Abortion providers tried to persuade a federal judge Tuesday that Wisconsin's law requiring them to have hospital admitting privileges is unnecessary, generates bureaucratic hoops for clinics and creates delays for women seeking the procedures. Planned Parenthood and Affiliated Medical Services have filed a lawsuit arguing the requirement will force AMS's Milwaukee clinic to close because providers there lack such admitting privileges. Planned Parenthood fears the closure could mean hundreds of additional women will turn to them, overwhelming their clinics and creating longer waits for abortions.
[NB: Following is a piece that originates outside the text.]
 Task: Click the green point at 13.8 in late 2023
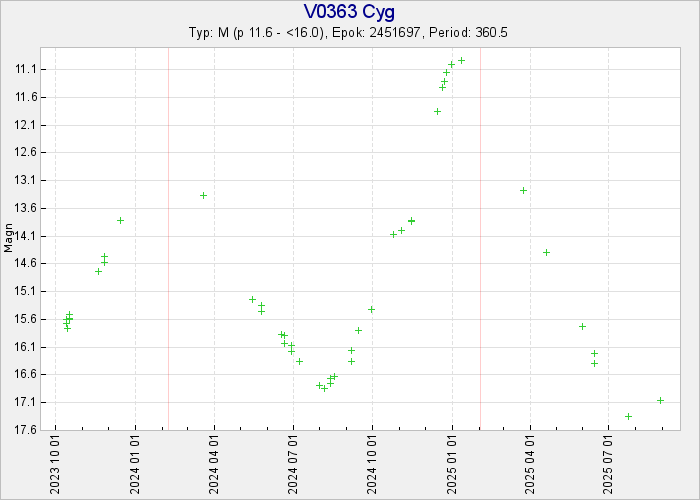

"It will definitely hurt the women in Wisconsin who are often the most vulnerable," Planned Parenthood of Wisconsin's medical director, Dr. Kathy King, testified.
Wisconsin is one of a handful of states that recently passed laws requiring doctors to have hospital admitting privileges. Abortion clinics in Alabama have filed a lawsuit similar to the one in Wisconsin.
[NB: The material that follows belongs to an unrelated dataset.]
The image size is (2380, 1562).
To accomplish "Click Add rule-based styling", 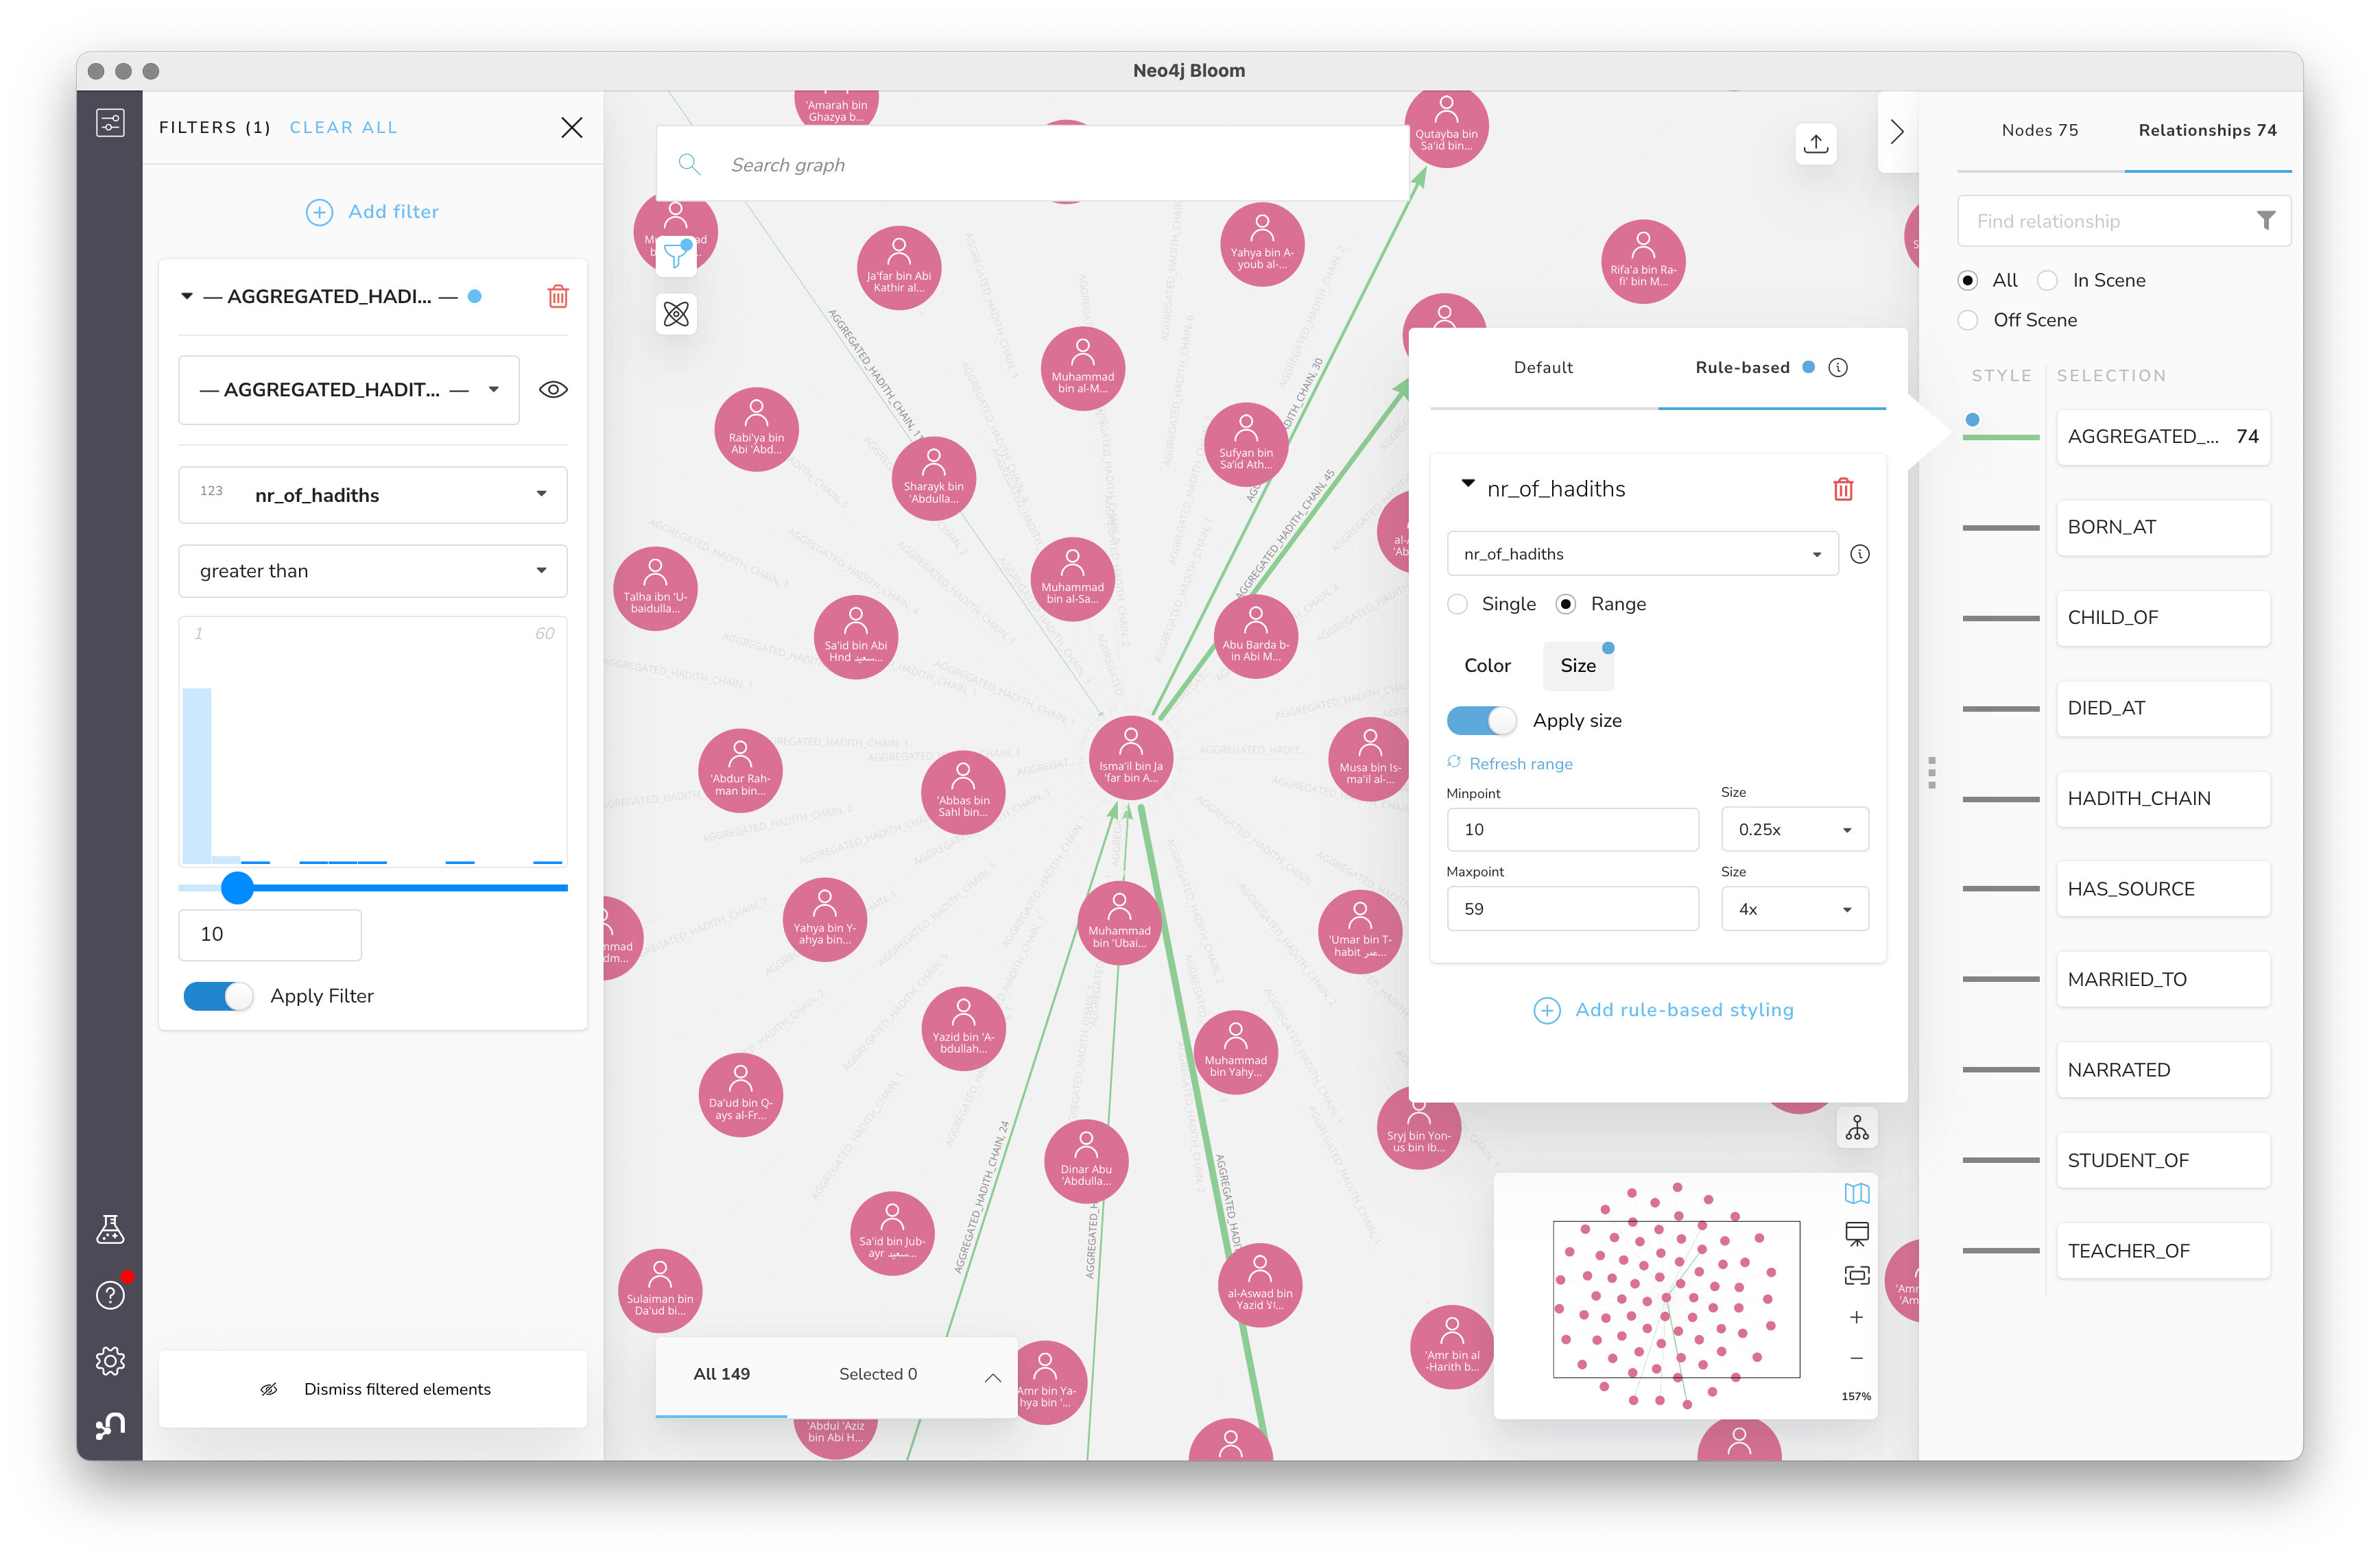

Planned Parenthood and AMS filed their lawsuit July 5, the day Wisconsin's Republican Gov. Scott Walker signed the legislation. U.S. District Judge William Conley blocked the law from taking effect while he weighs the lawsuit. The bench trial began Tuesday and is expected to last until at least Friday. Conley's not expected to issue a ruling for weeks, though.
The organizations initially argued that the law would place an undue burden on women seeking abortions by forcing a Planned Parenthood clinic in Appleton and an AMS clinic in Milwaukee to close.
Providers at the Planned Parenthood clinic have since obtained admitting privileges, but those at the AMS clinic have not. Closure of the AMS facility would effectively end abortions after 19 weeks in Wisconsin because no other facility offers them later than that, the clinics have said.
Dr. Susan Pfleger, who performs abortions one or two days per week for Planned Parenthood, testified that she applied for admitting privileges at two Milwaukee hospitals in May 2013 and didn't receive them for about nine months. One hospital granted privileges in January and the other in February.
State attorneys said Pfleger contributed to the delays by not providing all the needed information at once and AMS' providers haven't tried hard enough to get admitting privileges. The state has maintained the law promotes a more thorough evaluation of abortion providers' competency and ensures continuity of care if a woman develops complications that force her to visit a hospital.
The providers' attorneys began by trying to show that women almost never end up in the hospital because of abortion complications. Four patients out of roughly 8,400 have been transferred from Planned Parenthood's Milwaukee clinic to a hospital between 2009 and 2013, King testified.
Wendie Ashlock, director of AMS's Milwaukee clinic, testified that three patients out of nearly 5,000 in 2012 and 2013 have been transferred to a hospital.
Ashlock also said she helped one of the physicians at AMS try to get admitting privileges at a Milwaukee hospital. She said hospital officials often didn't return messages and it took them nearly nine months to reject the request. King, meanwhile, said it took nearly 10 months to get privileges for staff at the Appleton clinic.
If AMS can't get privileges the 2,000 or so women who use its clinic annually likely will turn to the Milwaukee Planned Parenthood clinic, King said. The facility can't handle the influx, she said, and delays could stretch to as long as 10 weeks.
The state's attorneys are expected to present their witnesses Wednesday.